Both deadlocks and lock wait timeouts are normal on busy servers and it is necessary for applications to be aware that they may happen and handle them by retrying. You can make them less likely by doing as little work as possible between the first change to data during a transaction and the commit, so the locks are held for the shortest possible time and for the smallest possible number of rows. Sometimes splitting work between different transactions may be practical and helpful.

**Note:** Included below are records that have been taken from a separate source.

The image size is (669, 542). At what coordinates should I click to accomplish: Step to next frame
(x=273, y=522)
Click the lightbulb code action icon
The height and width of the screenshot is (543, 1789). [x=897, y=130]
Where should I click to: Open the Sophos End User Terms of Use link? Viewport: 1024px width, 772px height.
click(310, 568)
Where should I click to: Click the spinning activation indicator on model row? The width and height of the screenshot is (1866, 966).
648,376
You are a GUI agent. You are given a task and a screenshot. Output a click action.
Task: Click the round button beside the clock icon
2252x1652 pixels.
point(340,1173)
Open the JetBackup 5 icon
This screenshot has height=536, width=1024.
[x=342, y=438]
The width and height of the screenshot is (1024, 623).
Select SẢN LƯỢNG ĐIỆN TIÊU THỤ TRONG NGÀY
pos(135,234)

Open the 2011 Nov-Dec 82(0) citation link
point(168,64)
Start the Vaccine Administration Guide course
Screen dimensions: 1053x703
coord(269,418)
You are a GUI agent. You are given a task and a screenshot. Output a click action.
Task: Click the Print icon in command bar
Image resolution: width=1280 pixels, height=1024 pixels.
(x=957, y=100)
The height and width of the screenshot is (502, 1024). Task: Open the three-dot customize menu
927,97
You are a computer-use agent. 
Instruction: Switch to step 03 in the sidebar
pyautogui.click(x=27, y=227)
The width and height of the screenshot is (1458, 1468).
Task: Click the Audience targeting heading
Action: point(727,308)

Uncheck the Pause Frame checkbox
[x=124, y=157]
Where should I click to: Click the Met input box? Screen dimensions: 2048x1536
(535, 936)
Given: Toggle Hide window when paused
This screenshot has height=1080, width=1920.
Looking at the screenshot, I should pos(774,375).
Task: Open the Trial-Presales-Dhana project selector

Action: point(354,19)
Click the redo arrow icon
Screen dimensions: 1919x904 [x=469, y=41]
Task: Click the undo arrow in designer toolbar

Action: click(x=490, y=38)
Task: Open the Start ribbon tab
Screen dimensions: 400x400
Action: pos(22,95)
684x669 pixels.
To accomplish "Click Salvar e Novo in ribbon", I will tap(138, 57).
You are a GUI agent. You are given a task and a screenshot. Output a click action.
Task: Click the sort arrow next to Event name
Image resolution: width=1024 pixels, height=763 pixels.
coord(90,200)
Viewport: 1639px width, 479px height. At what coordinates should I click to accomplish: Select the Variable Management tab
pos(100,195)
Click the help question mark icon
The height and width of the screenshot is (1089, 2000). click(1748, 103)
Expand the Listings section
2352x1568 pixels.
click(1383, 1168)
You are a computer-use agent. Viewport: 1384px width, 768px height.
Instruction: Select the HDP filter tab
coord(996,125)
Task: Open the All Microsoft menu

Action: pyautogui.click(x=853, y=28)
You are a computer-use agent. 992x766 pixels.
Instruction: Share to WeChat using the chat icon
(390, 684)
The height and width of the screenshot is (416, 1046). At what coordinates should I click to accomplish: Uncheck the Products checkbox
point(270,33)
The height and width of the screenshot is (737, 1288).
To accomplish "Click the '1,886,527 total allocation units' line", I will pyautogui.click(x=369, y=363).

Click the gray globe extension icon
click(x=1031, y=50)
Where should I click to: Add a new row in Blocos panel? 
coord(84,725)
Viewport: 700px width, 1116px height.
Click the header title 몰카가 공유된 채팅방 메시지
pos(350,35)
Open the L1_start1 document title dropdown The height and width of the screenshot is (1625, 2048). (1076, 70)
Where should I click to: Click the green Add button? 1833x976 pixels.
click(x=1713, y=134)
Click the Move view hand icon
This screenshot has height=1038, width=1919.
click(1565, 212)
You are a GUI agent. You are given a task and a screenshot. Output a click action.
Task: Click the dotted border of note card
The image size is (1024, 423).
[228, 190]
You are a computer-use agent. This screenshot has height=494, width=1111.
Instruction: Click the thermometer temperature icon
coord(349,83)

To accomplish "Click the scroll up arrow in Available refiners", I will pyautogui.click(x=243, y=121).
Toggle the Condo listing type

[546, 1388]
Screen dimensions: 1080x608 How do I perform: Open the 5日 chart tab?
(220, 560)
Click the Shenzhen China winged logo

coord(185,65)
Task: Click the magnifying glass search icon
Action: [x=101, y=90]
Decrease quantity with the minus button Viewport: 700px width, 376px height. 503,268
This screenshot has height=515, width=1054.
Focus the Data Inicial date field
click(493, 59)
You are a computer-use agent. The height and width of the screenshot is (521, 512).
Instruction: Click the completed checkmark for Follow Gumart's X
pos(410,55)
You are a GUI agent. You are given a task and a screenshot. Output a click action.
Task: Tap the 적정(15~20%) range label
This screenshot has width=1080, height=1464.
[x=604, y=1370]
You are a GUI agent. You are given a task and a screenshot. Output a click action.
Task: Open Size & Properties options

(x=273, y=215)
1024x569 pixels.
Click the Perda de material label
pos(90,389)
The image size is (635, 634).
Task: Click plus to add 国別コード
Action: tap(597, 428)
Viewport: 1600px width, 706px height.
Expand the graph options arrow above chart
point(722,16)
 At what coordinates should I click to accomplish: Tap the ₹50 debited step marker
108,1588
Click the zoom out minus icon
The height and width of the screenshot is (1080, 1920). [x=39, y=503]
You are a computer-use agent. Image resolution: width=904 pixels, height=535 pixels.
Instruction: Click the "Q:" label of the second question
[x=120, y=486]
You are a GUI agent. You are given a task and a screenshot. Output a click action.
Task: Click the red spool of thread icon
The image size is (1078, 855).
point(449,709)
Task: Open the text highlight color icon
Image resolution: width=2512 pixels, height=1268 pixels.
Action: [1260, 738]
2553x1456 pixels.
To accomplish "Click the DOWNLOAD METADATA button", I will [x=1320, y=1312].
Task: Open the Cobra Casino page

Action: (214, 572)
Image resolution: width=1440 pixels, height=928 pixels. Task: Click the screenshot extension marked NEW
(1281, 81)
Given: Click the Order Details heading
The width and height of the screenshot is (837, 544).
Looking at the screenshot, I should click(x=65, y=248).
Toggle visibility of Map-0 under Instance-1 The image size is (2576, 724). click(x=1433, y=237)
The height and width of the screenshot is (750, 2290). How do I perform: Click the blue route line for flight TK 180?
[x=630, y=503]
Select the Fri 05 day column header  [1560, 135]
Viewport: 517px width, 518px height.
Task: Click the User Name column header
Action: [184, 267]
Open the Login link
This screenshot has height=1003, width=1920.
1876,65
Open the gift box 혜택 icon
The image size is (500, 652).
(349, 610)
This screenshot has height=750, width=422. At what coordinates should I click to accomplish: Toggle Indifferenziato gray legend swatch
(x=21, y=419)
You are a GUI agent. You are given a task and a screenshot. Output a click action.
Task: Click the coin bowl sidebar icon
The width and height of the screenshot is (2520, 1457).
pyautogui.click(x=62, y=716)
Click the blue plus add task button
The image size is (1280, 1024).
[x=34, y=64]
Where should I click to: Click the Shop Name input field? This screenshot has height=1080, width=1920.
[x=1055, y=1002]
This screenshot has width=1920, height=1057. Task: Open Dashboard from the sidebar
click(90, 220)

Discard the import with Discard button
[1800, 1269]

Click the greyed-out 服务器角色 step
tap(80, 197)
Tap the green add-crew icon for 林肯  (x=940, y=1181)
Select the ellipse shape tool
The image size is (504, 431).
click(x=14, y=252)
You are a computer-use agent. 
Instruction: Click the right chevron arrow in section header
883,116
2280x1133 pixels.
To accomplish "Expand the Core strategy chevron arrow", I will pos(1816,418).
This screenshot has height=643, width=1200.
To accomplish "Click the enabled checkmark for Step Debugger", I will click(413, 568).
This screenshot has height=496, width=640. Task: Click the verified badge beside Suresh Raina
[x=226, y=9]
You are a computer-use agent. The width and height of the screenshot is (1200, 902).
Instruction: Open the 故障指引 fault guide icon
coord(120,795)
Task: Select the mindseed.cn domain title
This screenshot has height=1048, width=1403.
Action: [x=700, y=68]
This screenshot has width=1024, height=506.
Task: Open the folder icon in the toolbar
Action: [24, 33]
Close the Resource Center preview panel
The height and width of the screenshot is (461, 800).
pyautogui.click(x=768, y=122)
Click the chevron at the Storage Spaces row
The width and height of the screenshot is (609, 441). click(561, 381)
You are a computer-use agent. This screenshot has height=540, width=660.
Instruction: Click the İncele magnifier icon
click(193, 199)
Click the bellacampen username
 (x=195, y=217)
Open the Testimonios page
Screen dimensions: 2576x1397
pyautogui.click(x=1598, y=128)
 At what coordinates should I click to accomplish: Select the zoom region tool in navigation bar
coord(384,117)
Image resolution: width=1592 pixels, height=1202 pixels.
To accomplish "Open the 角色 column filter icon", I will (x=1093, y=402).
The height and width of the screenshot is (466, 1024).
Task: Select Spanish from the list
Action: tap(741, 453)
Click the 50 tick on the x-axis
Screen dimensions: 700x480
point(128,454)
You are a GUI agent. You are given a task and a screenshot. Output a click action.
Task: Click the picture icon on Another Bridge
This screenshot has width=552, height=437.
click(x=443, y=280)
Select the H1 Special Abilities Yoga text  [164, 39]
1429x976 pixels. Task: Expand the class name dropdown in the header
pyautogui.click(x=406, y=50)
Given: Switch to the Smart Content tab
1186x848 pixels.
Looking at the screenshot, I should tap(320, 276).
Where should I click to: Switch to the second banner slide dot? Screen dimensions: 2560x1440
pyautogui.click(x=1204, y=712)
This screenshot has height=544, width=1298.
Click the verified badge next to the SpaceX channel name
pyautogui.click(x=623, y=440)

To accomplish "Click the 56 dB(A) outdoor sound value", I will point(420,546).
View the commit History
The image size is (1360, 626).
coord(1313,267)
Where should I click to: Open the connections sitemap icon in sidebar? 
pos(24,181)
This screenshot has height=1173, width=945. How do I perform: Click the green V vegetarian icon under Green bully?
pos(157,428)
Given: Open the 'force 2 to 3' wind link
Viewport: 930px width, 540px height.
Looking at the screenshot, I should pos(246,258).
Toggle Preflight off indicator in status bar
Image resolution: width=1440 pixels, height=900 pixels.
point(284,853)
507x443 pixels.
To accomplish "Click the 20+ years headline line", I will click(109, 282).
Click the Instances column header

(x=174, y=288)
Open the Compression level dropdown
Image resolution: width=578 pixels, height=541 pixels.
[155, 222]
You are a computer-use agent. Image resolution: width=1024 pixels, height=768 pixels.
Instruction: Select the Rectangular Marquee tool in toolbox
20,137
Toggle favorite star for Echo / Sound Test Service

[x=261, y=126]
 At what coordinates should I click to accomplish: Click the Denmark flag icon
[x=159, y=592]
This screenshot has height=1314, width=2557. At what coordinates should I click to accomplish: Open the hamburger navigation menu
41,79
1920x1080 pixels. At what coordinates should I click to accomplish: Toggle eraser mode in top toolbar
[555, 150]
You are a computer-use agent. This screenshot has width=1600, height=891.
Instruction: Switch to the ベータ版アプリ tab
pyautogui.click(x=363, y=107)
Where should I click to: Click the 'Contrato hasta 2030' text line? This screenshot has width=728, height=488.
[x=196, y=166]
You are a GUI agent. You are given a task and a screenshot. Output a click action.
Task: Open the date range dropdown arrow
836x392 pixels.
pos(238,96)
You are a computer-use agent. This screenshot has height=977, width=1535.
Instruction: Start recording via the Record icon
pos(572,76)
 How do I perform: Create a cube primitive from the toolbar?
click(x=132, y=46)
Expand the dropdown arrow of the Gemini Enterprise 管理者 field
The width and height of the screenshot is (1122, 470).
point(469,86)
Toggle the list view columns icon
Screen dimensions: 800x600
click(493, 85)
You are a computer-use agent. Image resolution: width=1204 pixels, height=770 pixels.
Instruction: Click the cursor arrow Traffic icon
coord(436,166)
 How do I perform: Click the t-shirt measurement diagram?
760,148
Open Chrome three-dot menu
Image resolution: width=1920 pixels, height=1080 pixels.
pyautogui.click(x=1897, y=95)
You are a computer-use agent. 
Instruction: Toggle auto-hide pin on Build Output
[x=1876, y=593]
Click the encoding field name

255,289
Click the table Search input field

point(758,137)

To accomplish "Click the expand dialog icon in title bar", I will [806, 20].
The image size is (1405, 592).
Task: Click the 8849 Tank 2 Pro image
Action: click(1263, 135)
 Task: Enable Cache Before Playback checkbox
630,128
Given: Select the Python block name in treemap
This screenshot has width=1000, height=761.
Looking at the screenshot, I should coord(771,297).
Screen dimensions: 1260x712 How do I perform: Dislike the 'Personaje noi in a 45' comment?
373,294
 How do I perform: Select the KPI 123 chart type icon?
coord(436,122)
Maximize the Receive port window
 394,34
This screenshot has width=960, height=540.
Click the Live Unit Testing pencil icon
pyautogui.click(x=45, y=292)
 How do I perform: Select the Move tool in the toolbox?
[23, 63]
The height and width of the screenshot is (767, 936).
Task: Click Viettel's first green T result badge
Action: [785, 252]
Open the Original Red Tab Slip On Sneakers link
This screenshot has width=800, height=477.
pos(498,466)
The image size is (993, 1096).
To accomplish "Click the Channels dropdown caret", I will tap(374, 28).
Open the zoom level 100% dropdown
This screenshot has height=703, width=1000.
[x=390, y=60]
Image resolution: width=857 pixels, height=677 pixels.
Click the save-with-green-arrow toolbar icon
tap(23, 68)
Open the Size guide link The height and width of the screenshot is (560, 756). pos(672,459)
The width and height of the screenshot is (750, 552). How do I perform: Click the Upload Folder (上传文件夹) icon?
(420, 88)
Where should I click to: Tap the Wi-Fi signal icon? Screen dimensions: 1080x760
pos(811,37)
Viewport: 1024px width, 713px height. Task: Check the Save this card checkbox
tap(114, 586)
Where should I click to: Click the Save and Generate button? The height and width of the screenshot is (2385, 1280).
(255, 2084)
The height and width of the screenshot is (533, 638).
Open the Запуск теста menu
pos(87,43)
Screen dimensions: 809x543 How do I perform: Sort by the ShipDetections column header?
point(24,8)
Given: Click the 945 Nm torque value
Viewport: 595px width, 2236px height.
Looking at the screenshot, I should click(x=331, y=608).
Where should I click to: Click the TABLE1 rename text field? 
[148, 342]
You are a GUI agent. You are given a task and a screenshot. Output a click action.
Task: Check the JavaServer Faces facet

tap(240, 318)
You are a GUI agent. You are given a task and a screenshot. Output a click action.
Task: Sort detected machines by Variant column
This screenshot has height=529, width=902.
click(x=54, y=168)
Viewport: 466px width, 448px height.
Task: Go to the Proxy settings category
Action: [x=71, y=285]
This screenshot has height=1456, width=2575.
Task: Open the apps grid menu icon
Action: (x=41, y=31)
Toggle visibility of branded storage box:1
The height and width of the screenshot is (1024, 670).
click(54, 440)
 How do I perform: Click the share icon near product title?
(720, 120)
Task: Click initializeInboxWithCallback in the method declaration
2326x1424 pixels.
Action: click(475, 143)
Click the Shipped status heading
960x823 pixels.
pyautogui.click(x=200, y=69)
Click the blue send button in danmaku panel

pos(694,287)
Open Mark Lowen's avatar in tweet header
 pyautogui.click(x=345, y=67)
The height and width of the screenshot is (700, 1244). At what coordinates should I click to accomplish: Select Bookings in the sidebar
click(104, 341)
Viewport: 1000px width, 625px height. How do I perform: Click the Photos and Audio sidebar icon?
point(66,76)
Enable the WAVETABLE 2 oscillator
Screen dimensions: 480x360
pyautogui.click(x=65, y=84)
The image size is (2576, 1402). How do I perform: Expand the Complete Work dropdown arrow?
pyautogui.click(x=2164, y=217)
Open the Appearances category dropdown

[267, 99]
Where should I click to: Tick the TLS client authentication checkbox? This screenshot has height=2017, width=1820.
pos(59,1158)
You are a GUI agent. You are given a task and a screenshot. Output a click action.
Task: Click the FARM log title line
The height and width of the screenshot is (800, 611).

          When a transaction rollback occurs due to a deadlock or lock
          wait timeout, it cancels the effect of the statements within
          the transaction. But if the start-transaction statement was
          START
          TRANSACTION or
          BEGIN
          statement, rollback does not cancel that statement. Further
          SQL statements become part of the transaction until the
          occurrence of COMMIT,
          ROLLBACK, or
          some SQL statement that causes an implicit commit.
        
          A duplicate-key error rolls back the SQL statement, if you
          have not specified the IGNORE option in
          your statement.
        
          A row too long error rolls back the SQL
          statement.
        
          Other errors are mostly detected by the MySQL layer of code
          (above the InnoDB storage engine level),
          and they roll back the corresponding SQL statement. Locks are
          not released in a rollback of a single SQL statement.
      During implicit rollbacks, as well as during the execution of an
      explicit
      ROLLBACK SQL
      statement, SHOW PROCESSLIST
      displays Rolling back in the
      State column for the relevant connection.